● **Dataset extract**:
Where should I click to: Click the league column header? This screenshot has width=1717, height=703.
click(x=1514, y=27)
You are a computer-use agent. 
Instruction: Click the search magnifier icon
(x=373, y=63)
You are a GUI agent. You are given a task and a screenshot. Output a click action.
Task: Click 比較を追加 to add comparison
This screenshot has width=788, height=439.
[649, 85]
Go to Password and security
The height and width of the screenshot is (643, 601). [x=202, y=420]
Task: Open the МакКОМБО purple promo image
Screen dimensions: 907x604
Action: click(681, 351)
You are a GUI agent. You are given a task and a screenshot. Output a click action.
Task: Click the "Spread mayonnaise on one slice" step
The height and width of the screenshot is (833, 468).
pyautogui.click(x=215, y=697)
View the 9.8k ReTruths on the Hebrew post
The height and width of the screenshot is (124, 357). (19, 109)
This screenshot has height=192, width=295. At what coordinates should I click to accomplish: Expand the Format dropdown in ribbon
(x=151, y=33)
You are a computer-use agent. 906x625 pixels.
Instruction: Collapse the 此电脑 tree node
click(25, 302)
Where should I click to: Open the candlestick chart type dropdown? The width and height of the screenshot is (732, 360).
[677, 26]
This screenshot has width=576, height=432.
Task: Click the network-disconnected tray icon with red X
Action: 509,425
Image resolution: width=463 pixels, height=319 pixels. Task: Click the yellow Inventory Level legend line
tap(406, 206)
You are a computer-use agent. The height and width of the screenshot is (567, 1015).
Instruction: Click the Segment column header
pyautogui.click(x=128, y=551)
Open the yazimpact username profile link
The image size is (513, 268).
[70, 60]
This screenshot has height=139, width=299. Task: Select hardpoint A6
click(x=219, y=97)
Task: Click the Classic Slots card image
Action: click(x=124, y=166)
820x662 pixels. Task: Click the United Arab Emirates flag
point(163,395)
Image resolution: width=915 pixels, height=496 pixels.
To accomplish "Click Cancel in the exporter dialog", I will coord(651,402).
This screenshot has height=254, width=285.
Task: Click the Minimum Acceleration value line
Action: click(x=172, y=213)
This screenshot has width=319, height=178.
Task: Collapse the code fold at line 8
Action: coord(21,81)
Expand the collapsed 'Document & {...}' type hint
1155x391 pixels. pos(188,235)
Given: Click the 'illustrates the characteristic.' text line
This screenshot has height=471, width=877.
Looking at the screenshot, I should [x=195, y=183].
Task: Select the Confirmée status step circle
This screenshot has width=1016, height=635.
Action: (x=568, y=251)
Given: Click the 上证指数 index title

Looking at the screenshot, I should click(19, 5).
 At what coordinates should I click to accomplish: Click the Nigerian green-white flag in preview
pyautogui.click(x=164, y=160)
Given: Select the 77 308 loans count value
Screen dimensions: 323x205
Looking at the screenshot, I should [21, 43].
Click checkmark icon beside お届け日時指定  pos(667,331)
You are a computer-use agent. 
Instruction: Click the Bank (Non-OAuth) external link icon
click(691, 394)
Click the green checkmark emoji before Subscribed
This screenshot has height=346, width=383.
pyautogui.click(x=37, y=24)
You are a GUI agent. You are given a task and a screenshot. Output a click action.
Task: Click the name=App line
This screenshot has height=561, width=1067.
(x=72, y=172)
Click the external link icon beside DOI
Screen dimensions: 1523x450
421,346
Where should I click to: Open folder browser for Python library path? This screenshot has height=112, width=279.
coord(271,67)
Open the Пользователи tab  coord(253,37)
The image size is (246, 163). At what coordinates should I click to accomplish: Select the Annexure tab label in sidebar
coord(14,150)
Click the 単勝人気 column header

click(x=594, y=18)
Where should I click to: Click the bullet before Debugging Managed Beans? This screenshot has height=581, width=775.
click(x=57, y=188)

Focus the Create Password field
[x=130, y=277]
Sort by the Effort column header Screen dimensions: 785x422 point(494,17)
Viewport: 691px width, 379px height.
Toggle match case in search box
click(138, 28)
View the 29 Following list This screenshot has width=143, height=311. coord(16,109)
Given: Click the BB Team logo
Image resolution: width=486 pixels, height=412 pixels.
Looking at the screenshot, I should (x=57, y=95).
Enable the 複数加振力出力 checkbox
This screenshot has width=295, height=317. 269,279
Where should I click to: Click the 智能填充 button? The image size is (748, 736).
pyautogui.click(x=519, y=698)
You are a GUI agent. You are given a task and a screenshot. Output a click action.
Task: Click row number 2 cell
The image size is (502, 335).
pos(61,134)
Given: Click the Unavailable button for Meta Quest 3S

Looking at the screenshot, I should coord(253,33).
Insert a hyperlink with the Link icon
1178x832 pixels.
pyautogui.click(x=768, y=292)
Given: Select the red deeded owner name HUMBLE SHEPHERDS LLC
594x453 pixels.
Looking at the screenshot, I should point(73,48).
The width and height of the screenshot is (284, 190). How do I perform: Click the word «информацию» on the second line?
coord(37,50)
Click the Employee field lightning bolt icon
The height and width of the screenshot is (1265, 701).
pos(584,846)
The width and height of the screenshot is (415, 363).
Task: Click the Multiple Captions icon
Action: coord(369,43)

● **Action item**: Restate word for word the lines above, beginning at the first one and ending at the line that carries "Image resolution: width=915".

● **Expected answer**:
Where should I click to: Click the league column header? This screenshot has width=1717, height=703.
click(x=1514, y=27)
You are a computer-use agent. 
Instruction: Click the search magnifier icon
(x=373, y=63)
You are a GUI agent. You are given a task and a screenshot. Output a click action.
Task: Click 比較を追加 to add comparison
This screenshot has width=788, height=439.
[649, 85]
Go to Password and security
The height and width of the screenshot is (643, 601). [x=202, y=420]
Task: Open the МакКОМБО purple promo image
Screen dimensions: 907x604
Action: click(681, 351)
You are a GUI agent. You are given a task and a screenshot. Output a click action.
Task: Click the "Spread mayonnaise on one slice" step
The height and width of the screenshot is (833, 468).
pyautogui.click(x=215, y=697)
View the 9.8k ReTruths on the Hebrew post
The height and width of the screenshot is (124, 357). (19, 109)
This screenshot has height=192, width=295. At what coordinates should I click to accomplish: Expand the Format dropdown in ribbon
(x=151, y=33)
You are a computer-use agent. 906x625 pixels.
Instruction: Collapse the 此电脑 tree node
click(25, 302)
Where should I click to: Open the candlestick chart type dropdown? The width and height of the screenshot is (732, 360).
[677, 26]
This screenshot has width=576, height=432.
Task: Click the network-disconnected tray icon with red X
Action: 509,425
Image resolution: width=463 pixels, height=319 pixels. Task: Click the yellow Inventory Level legend line
tap(406, 206)
You are a computer-use agent. The height and width of the screenshot is (567, 1015).
Instruction: Click the Segment column header
pyautogui.click(x=128, y=551)
Open the yazimpact username profile link
The image size is (513, 268).
[70, 60]
This screenshot has height=139, width=299. Task: Select hardpoint A6
click(x=219, y=97)
Task: Click the Classic Slots card image
Action: click(x=124, y=166)
820x662 pixels. Task: Click the United Arab Emirates flag
point(163,395)
Image resolution: width=915 pixels, height=496 pixels.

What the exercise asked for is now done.